== Segment start ==

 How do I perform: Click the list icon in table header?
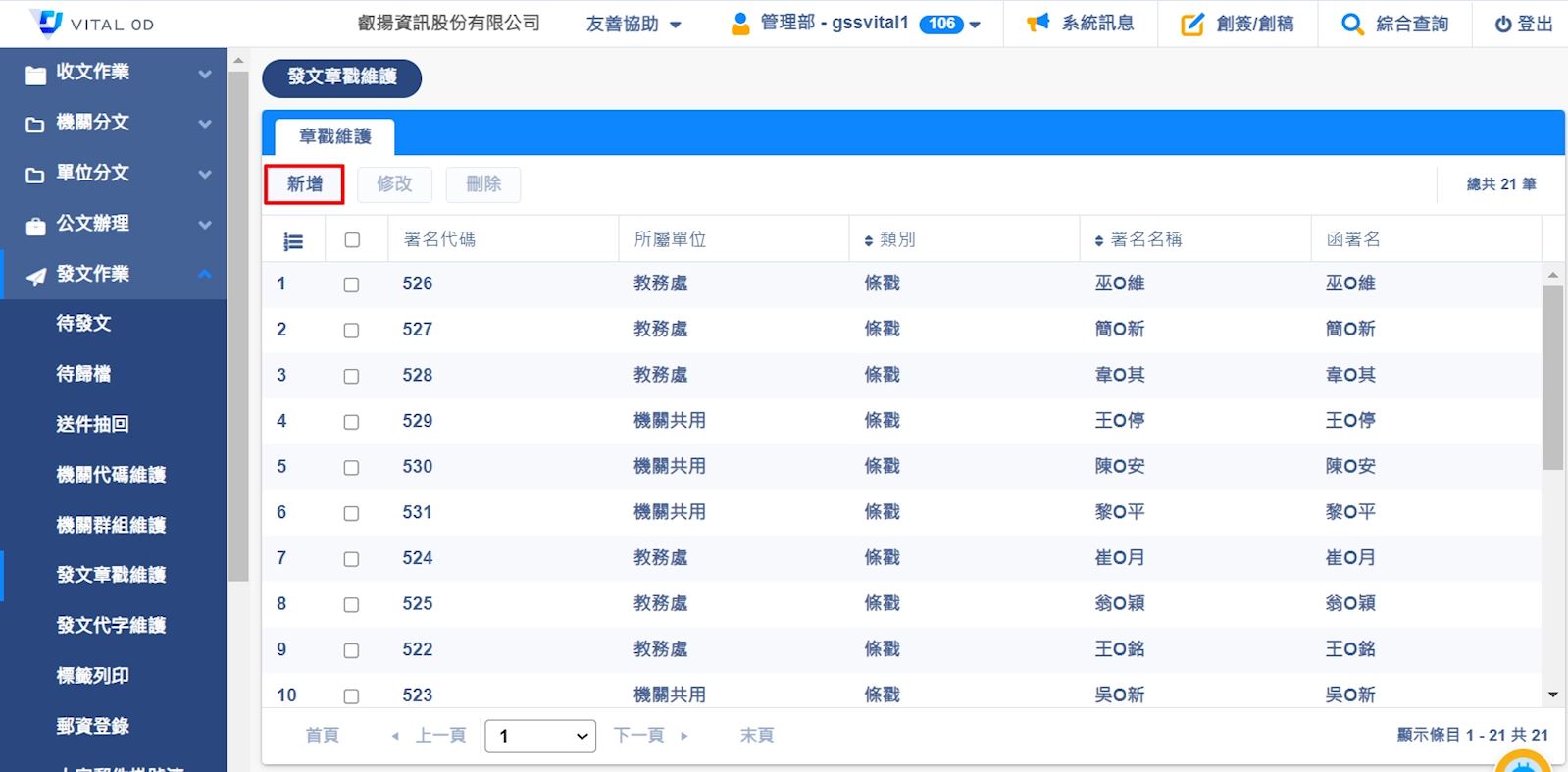pyautogui.click(x=293, y=240)
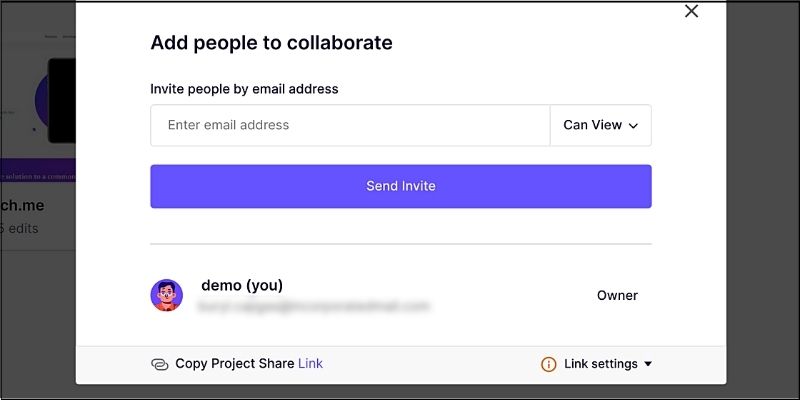Image resolution: width=800 pixels, height=400 pixels.
Task: Expand the Link settings caret arrow
Action: (648, 364)
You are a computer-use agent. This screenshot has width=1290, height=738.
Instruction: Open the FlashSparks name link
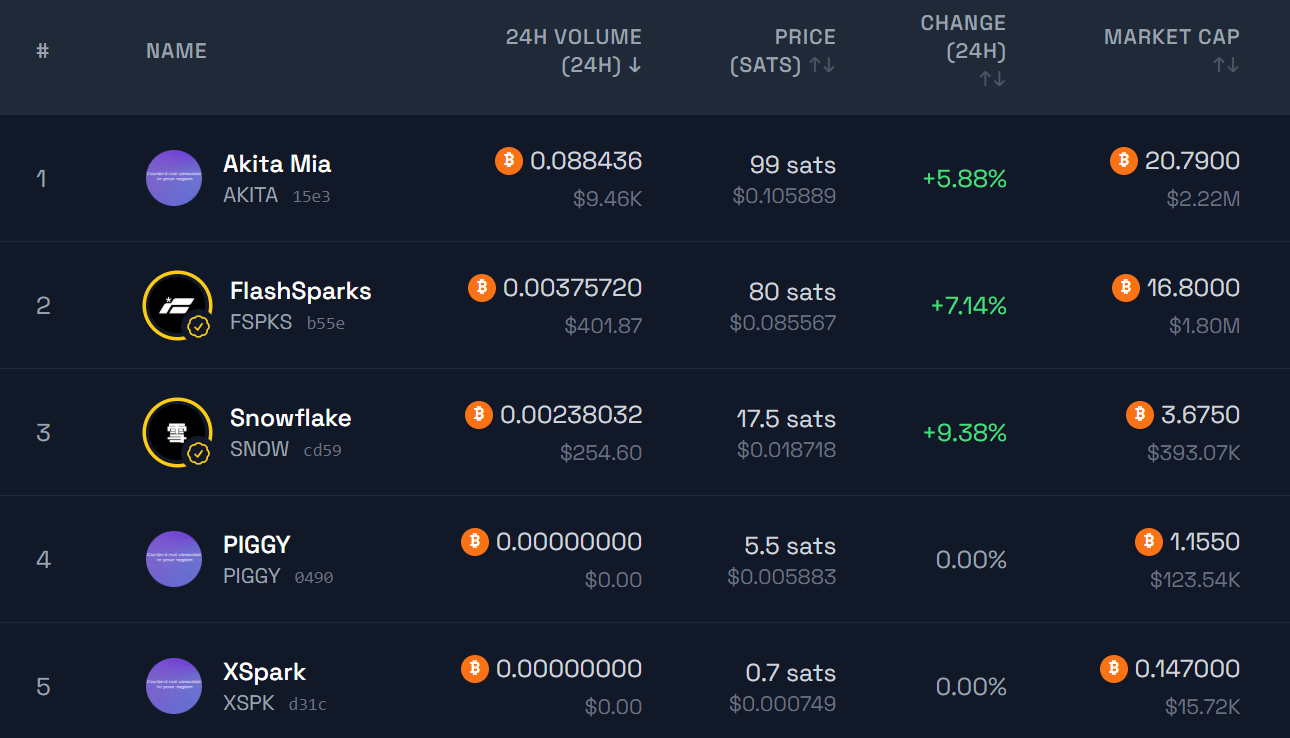point(301,291)
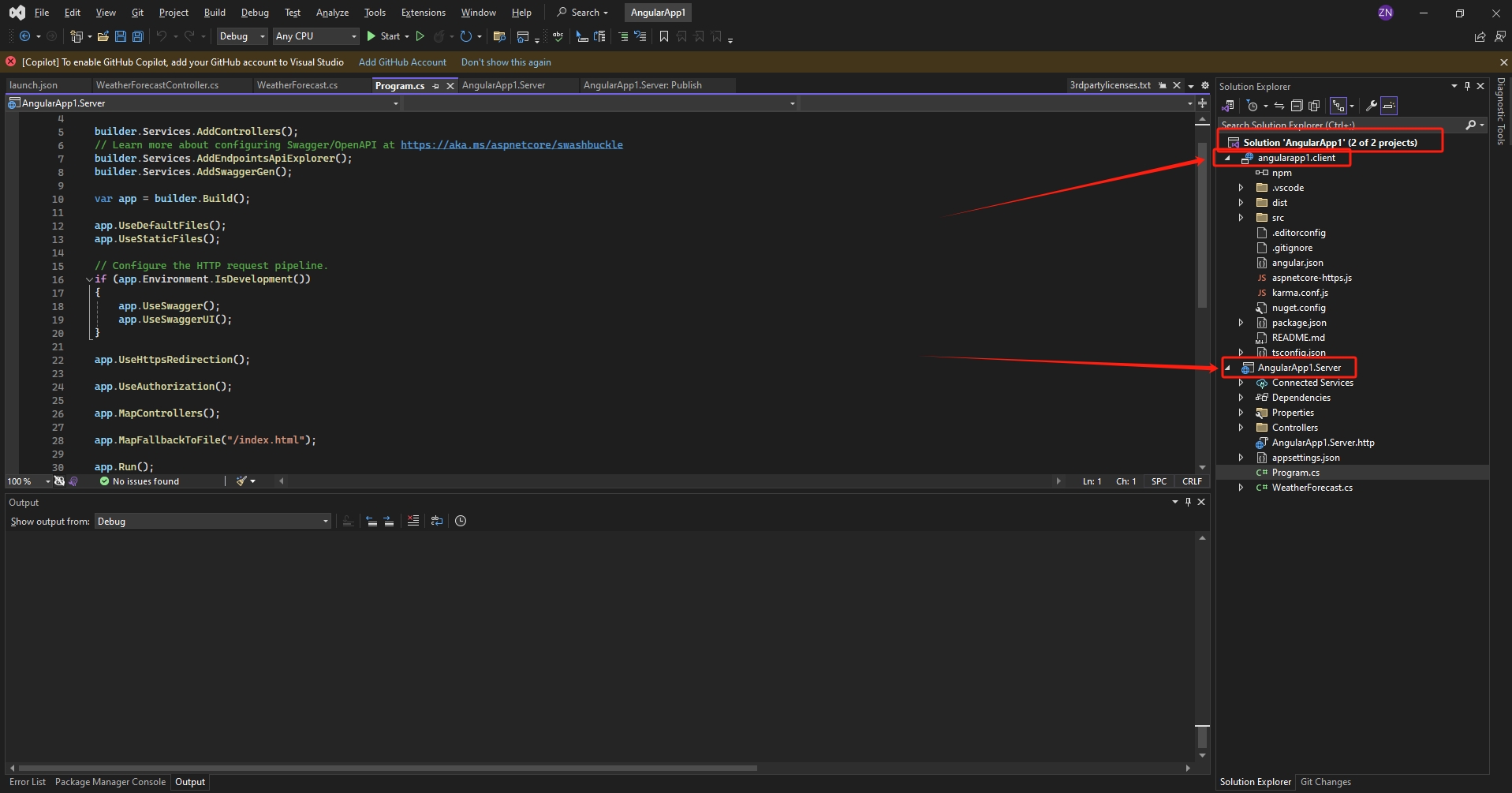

== Segment end ==

* **Your objective**:
Please make an exact copy of the records, leaving out any picture.

* **Exercise response**:
 How do I perform: Click the list icon in table header?
pyautogui.click(x=293, y=240)
Image resolution: width=800 pixels, height=400 pixels.
Task: Expand the Link settings caret arrow
Action: (648, 364)
You are a computer-use agent. This screenshot has width=1290, height=738.
Instruction: Open the FlashSparks name link
point(301,291)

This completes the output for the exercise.